Collected data:
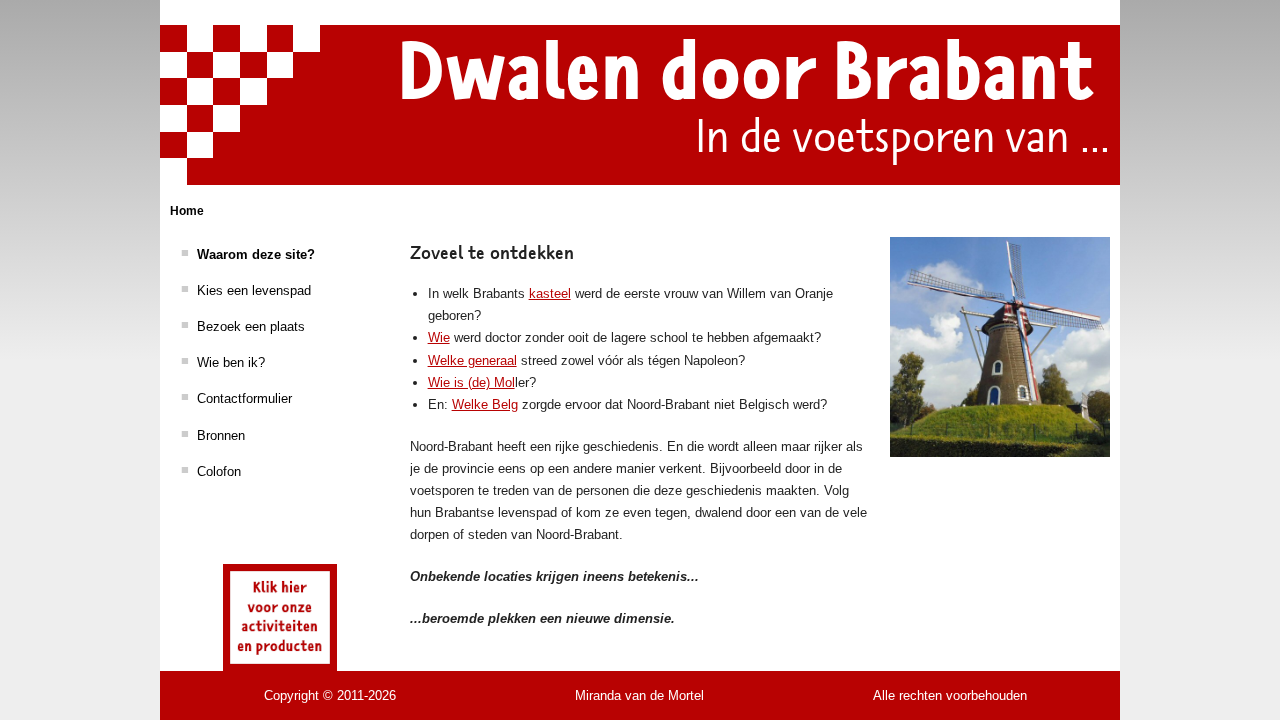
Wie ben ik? (231, 362)
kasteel (550, 293)
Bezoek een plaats (251, 326)
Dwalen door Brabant (745, 73)
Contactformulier (244, 398)
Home (187, 211)
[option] (1000, 347)
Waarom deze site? (256, 254)
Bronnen (221, 435)
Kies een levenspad (254, 290)
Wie (439, 337)
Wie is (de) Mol (471, 382)
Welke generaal (472, 360)
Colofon (219, 471)
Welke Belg (485, 404)
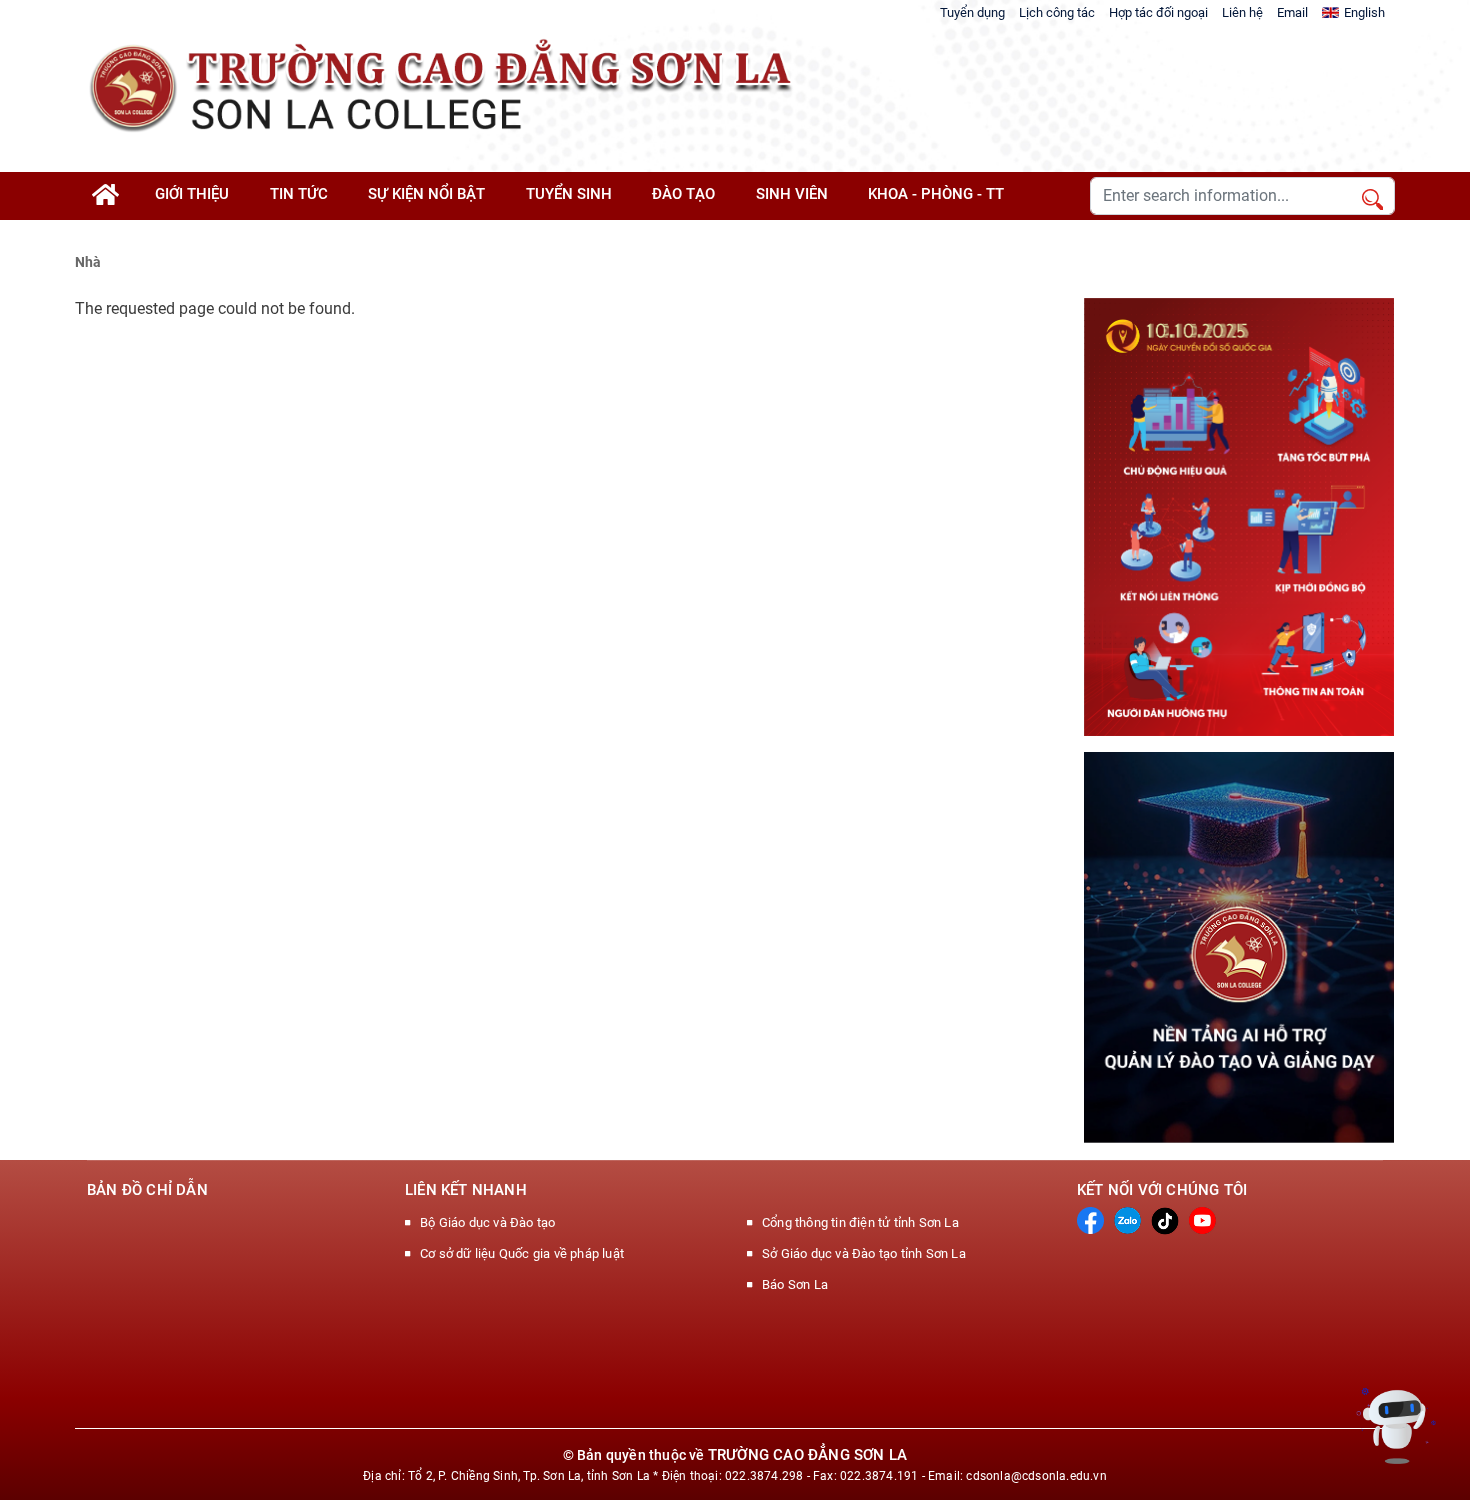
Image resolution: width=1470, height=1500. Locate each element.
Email (1292, 12)
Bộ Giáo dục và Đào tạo (487, 1222)
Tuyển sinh (569, 194)
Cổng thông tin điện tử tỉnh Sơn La (860, 1222)
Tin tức (299, 194)
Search (1372, 201)
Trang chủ (115, 201)
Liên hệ (1242, 12)
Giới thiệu (192, 194)
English (1364, 12)
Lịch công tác (1057, 12)
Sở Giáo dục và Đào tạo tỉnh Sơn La (864, 1253)
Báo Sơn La (795, 1284)
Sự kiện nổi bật (426, 194)
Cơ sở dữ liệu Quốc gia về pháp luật (522, 1253)
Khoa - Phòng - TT (936, 194)
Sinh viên (792, 194)
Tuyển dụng (972, 12)
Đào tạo (683, 194)
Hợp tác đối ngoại (1158, 12)
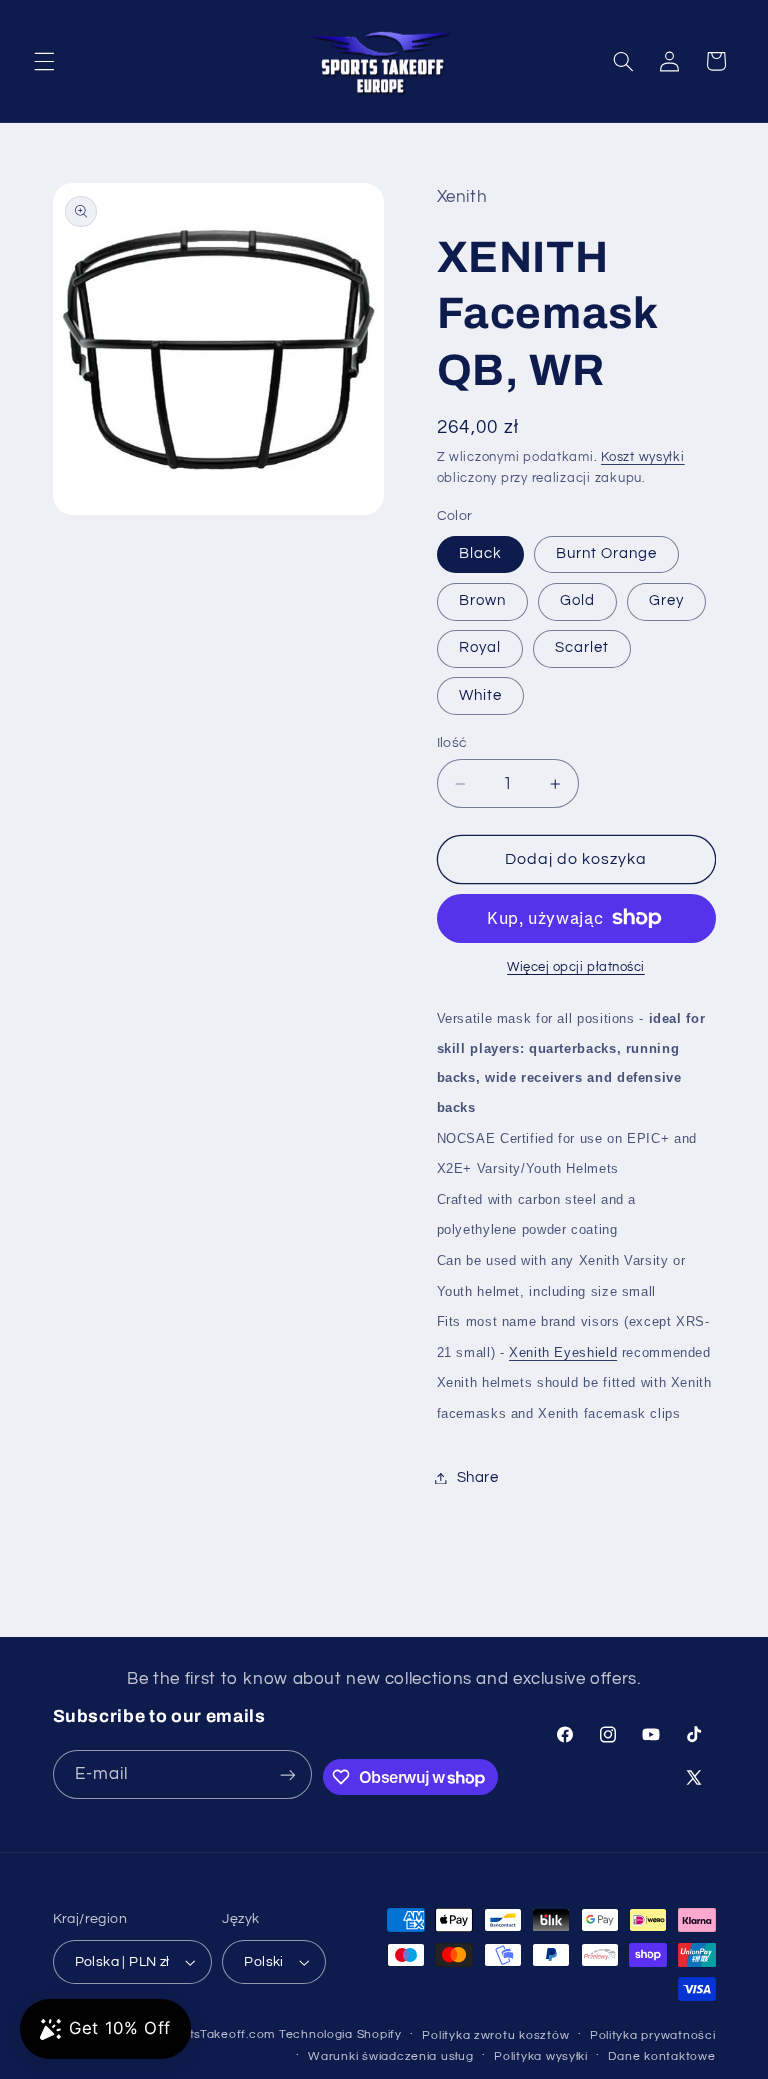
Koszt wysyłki (643, 457)
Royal (480, 647)
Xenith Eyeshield (563, 1352)
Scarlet (582, 647)
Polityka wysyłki (541, 2056)
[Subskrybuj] (288, 1774)
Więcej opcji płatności (576, 967)
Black (480, 553)
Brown (482, 600)
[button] (44, 61)
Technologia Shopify (340, 2034)
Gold (577, 600)
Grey (666, 600)
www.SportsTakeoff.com (202, 2034)
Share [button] (478, 1477)
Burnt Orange (607, 553)
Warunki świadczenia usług (390, 2056)
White (480, 695)
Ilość (452, 743)
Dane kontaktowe (661, 2056)
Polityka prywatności (653, 2035)
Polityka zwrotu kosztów (495, 2035)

* [ACTIVITY]
Copy exactly the lines from the one containing "Giới thiệu (192, 194)" through the last line of the records above, including both, and omit every picture.

* [RESULT FOR THIS EXERCISE]
Giới thiệu (192, 194)
English (1364, 12)
Lịch công tác (1057, 12)
Sở Giáo dục và Đào tạo tỉnh Sơn La (864, 1253)
Báo Sơn La (795, 1284)
Sự kiện nổi bật (426, 194)
Cơ sở dữ liệu Quốc gia về pháp luật (522, 1253)
Khoa - Phòng - TT (936, 194)
Sinh viên (792, 194)
Tuyển dụng (972, 12)
Đào tạo (683, 194)
Hợp tác đối ngoại (1158, 12)
Koszt wysyłki (643, 457)
Royal (480, 647)
Xenith Eyeshield (563, 1352)
Scarlet (582, 647)
Polityka wysyłki (541, 2056)
[Subskrybuj] (288, 1774)
Więcej opcji płatności (576, 967)
Black (480, 553)
Brown (482, 600)
[button] (44, 61)
Technologia Shopify (340, 2034)
Gold (577, 600)
Grey (666, 600)
www.SportsTakeoff.com (202, 2034)
Share [button] (478, 1477)
Burnt Orange (607, 553)
Warunki świadczenia usług (390, 2056)
White (480, 695)
Ilość (452, 743)
Dane kontaktowe (661, 2056)
Polityka prywatności (653, 2035)
Polityka zwrotu kosztów (495, 2035)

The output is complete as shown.